Gratts, Thompson and thousands of others who man their posts collecting money are often referred to as “the army behind the Army.”And behind each of those volunteers is a story of salvation and redemption.

So it is for Gratts and Thomas. When Pamela Gratts was 39, her whole life changed.

A self-described workaholic, Gratts moved to Washington from Kansas City, Missouri, for work. She spent her days caring for patients as a nurse at the Washington Hospital Center. 

“I had no worries in the world,” said Gratts, who received her pharmacology degree from Tarkio College in Tarkio, Missouri. “I had no children, a nice home, a car, insurance and a career that I loved.”

“My mother used to always say to me, ‘You are just one paycheck away from being at the same level as someone beneath you.’” She never expected for that someone to be her. “I had a stroke, and in a blink of an eye, I had nothing,” she said.

When Cassandra Thomas, who Gratts had befriended 34 years earlier during a visit to Jackson, Mississippi, heard the news, she came to be by Gratts side.  Thomas struggled with drug addiction, but still came to help Gratts.

“When I got sick, she dropped everything to come take care of me,” said Gratts.

Gratts, crippled by the stroke and virtually penniless, and Thomas, struggling with her addiction, soon found themselves sleeping on the streets of Washington., carless, jobless and homeless.

“I went from being financially independent and self-sufficient, to actually on the streets in a wheelchair,” said Gratts.  “I was going through a lot mentally, physically and financially, but I was determined not to stay there.”

“We were homeless, but I wasn’t going to leave her,” Thomas said. “She couldn’t walk or talk. In the beginning, I wasn’t getting paid a dime to take care of her, but I did it out of love.”

They turned to the Salvation Army. “When you don’t have anything and you have to ask an organization for something, it’s a mental trip,” said Gratts. “But The Salvation Army paid my rent and bought me groceries. They never turned me away.” Thomas, is now drug free, a certified nurse and Gratts’ primary caregiver.

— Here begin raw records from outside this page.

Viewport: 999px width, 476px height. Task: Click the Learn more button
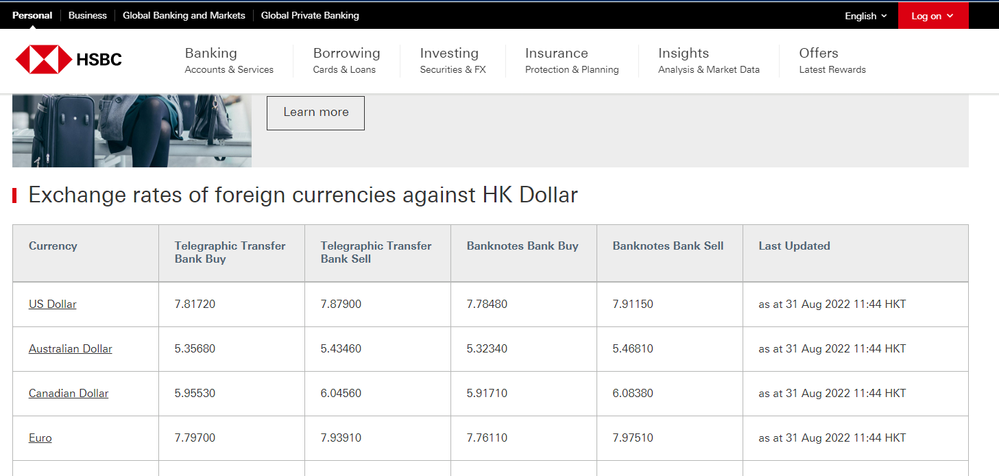coord(315,113)
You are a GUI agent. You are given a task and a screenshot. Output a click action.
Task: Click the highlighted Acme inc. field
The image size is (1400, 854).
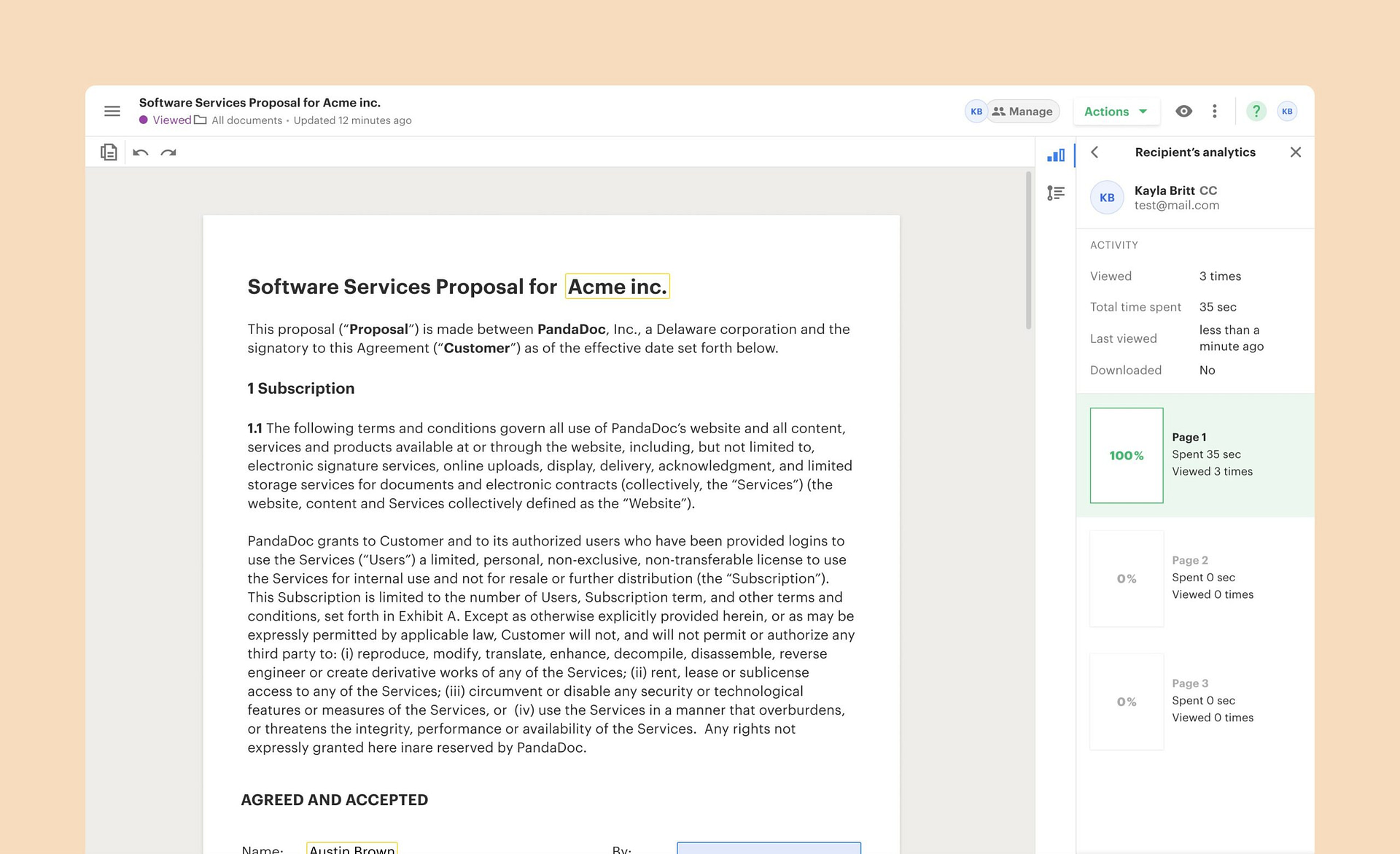click(x=617, y=286)
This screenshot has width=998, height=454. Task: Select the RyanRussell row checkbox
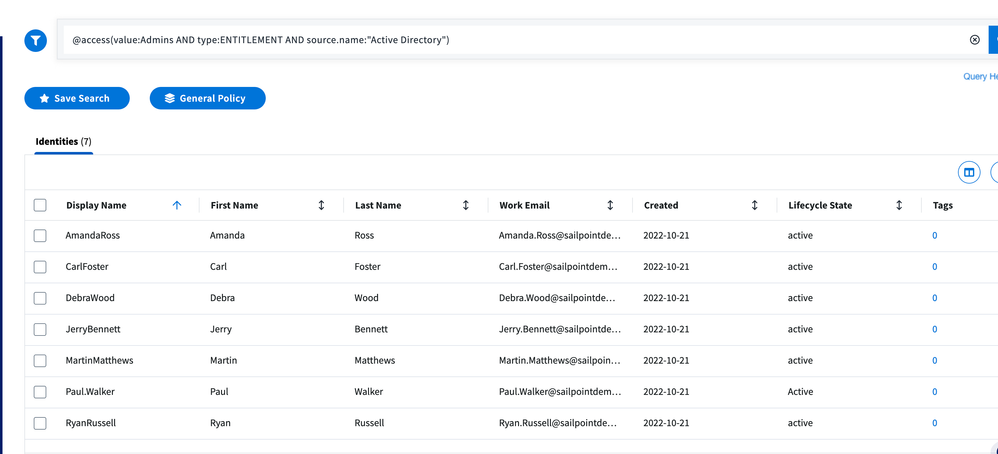[x=40, y=423]
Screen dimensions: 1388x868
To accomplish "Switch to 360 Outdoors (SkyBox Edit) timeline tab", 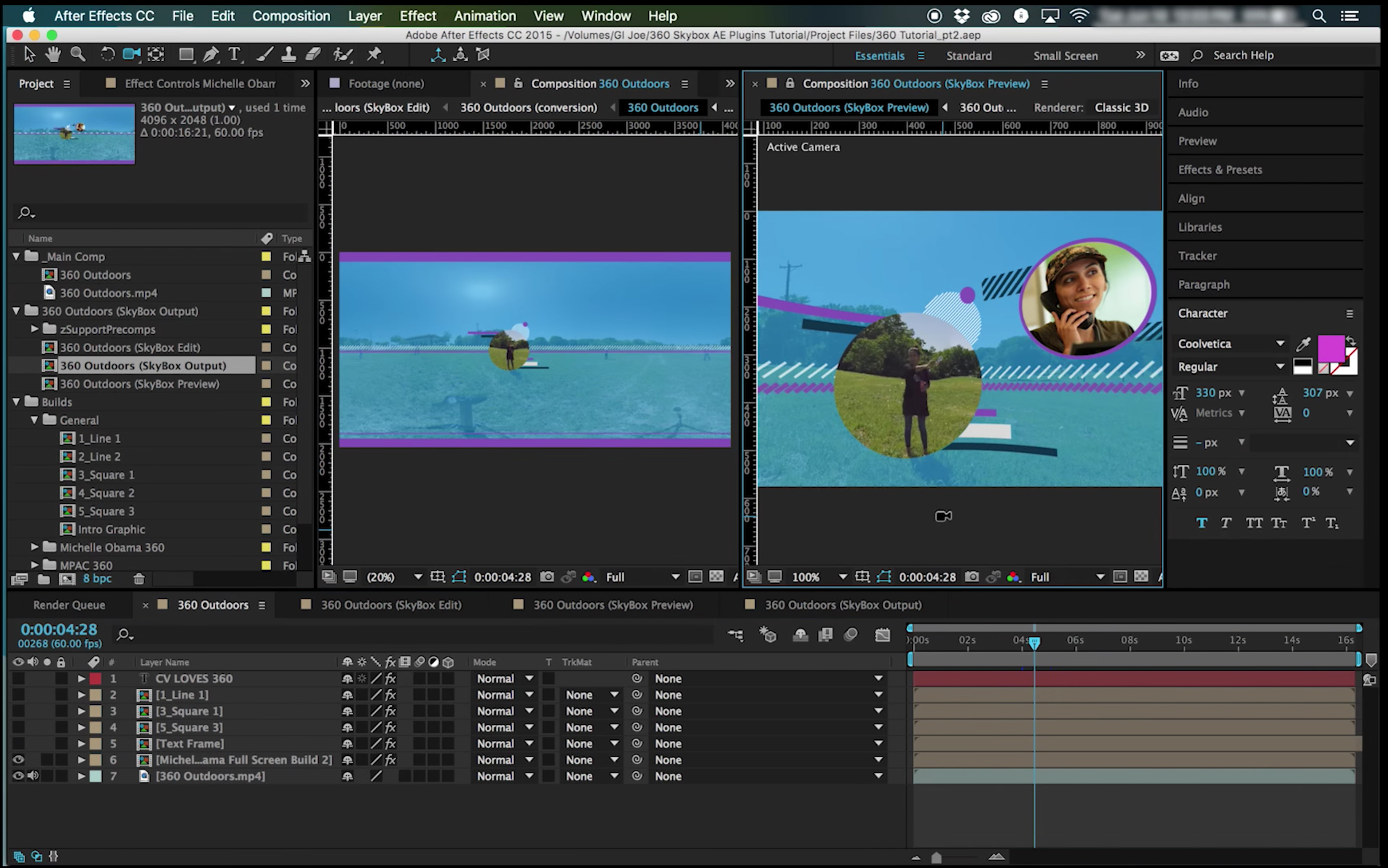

Despite having a home and caregiver, Gratts early on still suffered with the sense of being useless.  It made her depressed, she said.

Two years ago, she and Thomas went to The Salvation Army’s Thanksgiving Dinner on Sherman Avenue. That is when they met Capt. Ray Jackson and his wife, Shalanda.   Capt. Jackson asked if she could be a bell ringer.  Being able to help others has lifted her spirits, she said.

“Now I volunteer so I can give back. If you’ve been where I’ve been and God saved and took care of you, this ain’t nothing.  The Salvation Army is truly the salvation army. It saves people.”

Gratts, who is confined to a wheelchair, said she gets joy every single day when she’s out ringing bells.  At 6:00 a.m., she said, she’s already up and waiting for Thomas to come get her out of bed.

When Grant is not bell ringing, she said she spends her days going to her doctors’ appointments, watching TV and doing activities to stay active.

“They saved this,” said Gratts, pointing to her head. “I’m happy now, and my mental health is transformed, which has made my body feel a lot better. I will always volunteer for the Salvation Army,” she said with a smile, “any season, but especially this season.  It’s just something about these little red kettles.”